論より実践、そしてチームワーク
論より実践
茶の間にまでどびこんでくる社会現象ともなりつつある様々な問題に心を疼かせながら、それでも自分に何か役に立てる事はないかと模索している人たちがいる。
立派な言葉や理屈でもなく、ただ単純に言えば「人と人が理解と共感と行動で結ばれるような社会」でありたいと願っているのである。
私達が社会の疑問や批判に耳をかすときは、実は現場の状況や実践をはなれて立ち止まっているいる時の方が多いと感じる。傍観者的な考察の中で、物事を理解した気になって偉そうな講釈を述べるのは慎まなければと反省もする。
様々な現場から上がる声は、傍観者的考察ではなく実践的考察であって、常にリアリティーをもっている。それはそのはずである、現実にそこで起きていることを伝えているのだから・・・。
その話は天下国家を論ずるような景気のいいものではない。しかし、どんなささやかないとなみであっても、それを「やっている」「実践している」という強みがある。実践の中から生み出された考察が、地域の人とのかかわりの中で確かな声となり、地域の施策をゆりうごかすものとなる。ボランティア等の活動は、現実の社会の欠陥を補完しようとする実践的な努力の中から発生しているものが多い。

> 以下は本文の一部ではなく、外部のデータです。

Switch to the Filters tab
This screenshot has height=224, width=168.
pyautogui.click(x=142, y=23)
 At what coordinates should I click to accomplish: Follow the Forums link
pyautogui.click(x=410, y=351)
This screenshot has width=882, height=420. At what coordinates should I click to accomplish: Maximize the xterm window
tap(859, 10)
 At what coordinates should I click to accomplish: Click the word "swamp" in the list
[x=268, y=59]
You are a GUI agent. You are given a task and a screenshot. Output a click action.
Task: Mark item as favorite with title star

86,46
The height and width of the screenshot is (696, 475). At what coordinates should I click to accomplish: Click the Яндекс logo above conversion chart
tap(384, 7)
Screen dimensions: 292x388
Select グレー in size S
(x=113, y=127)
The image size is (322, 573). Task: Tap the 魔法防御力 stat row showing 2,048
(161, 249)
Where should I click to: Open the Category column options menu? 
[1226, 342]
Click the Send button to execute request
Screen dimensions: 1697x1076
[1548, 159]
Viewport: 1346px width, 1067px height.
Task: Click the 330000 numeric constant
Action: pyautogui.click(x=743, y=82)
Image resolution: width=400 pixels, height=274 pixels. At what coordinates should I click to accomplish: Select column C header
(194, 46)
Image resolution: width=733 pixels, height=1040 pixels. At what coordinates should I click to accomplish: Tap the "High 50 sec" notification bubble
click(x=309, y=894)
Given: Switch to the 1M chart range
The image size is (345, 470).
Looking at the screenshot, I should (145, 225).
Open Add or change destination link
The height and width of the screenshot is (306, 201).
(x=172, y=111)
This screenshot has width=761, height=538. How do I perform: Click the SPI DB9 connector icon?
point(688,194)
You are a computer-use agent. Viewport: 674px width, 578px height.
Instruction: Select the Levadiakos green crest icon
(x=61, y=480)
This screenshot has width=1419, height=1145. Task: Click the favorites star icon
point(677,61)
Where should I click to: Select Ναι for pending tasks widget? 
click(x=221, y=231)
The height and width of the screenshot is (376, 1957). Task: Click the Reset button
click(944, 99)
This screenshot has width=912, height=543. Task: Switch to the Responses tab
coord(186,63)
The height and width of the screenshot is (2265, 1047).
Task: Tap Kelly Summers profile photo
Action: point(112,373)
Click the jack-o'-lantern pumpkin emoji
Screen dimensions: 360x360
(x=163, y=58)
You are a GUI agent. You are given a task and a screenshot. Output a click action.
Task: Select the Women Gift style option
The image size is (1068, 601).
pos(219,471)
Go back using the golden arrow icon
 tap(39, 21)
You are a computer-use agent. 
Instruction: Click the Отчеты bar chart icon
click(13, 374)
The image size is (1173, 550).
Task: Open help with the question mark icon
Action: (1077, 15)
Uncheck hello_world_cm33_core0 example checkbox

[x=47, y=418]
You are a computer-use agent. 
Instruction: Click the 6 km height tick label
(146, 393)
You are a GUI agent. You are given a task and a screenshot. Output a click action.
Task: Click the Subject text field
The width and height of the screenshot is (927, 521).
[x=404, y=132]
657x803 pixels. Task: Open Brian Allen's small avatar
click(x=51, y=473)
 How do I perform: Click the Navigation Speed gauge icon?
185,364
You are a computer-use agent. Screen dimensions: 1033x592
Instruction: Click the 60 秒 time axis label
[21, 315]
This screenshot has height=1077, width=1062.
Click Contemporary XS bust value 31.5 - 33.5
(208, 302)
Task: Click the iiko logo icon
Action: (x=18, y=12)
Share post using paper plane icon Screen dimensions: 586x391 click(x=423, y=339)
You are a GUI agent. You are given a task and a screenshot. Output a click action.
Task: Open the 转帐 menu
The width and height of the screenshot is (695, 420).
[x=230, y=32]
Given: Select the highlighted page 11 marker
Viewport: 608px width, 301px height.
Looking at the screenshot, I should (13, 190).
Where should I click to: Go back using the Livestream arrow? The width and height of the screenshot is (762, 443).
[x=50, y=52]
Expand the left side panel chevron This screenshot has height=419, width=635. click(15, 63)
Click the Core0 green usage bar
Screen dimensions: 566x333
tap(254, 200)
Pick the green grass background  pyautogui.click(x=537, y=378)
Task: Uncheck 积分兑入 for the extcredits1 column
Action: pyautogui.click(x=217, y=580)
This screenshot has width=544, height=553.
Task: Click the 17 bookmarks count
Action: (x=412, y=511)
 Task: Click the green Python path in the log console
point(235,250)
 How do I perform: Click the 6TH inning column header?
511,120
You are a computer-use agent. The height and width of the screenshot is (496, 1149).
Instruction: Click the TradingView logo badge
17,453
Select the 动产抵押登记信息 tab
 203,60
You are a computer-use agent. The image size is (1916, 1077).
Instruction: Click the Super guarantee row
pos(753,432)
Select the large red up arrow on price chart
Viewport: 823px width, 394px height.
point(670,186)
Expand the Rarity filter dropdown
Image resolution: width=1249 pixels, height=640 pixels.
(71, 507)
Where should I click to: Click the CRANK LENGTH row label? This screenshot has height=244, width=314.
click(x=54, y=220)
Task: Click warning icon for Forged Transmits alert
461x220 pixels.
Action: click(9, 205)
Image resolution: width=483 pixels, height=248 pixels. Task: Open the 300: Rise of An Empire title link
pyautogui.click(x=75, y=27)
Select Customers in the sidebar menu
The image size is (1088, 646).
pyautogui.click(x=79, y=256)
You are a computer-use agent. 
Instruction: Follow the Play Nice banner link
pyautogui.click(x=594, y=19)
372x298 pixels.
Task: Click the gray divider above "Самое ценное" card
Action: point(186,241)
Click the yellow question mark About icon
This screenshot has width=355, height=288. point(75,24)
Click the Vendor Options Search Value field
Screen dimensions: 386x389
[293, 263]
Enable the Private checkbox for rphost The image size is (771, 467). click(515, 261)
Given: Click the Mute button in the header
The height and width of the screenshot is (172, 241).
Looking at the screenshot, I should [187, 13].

地域活動の実践の中で身もだえしながらも考えなくてはならないことは、それらの活動は単なる施設や補助体制の整備といったことで全てが解決できるものではないことである。
地域活動の原理は、それに携わる人間そのもの(全人格的な)の交流の中で、たとえどんなに素朴であっても、たとえどんなに些細なものであっても、関わる人たちのお互いの人間性が成長していくという深まりの中で、活動の方向が日に新たに力を増していくことが大切だと考える。
チームワーク
地域活動において様々な地域課題を整理し役割の分担するという、いわゆる合理的なネットワークの形成も大切だと思う。しかし、分担の中でただ責任体制を明確にしていくことに終始し、分担と分担との間に隙間風が吹き込んで、せっかくの心が冷え切ってしまうというのはさけなければならない。
例えば、大学は高校が悪いといい、高校は中学が、中学は小学校が、小学校は幼稚園が、幼稚園は家庭が悪いといい、そしてとどのつまりは社会が悪いという。これではすべて責任のなすり合いにになってしまい、社会性とかチームワークといった姿は浮かんでこない。まるで寄木細工のようで全体に血が通わない。それぞれの目的は共通のはずであるのに個々の間は砂漠のように乾ききっている。これは、避けなくてはならないと思う。
世の中の仕組みについて合理化・効率化が追求されている中で、社会や人と人の関係が寄木細工のようなもろさを露呈するという危険性も感じる。「チームワーク」なんて言葉も日常的にはあまり使わなくなった言葉であるが、今一度大切な言葉として心にとめて置きたいものである。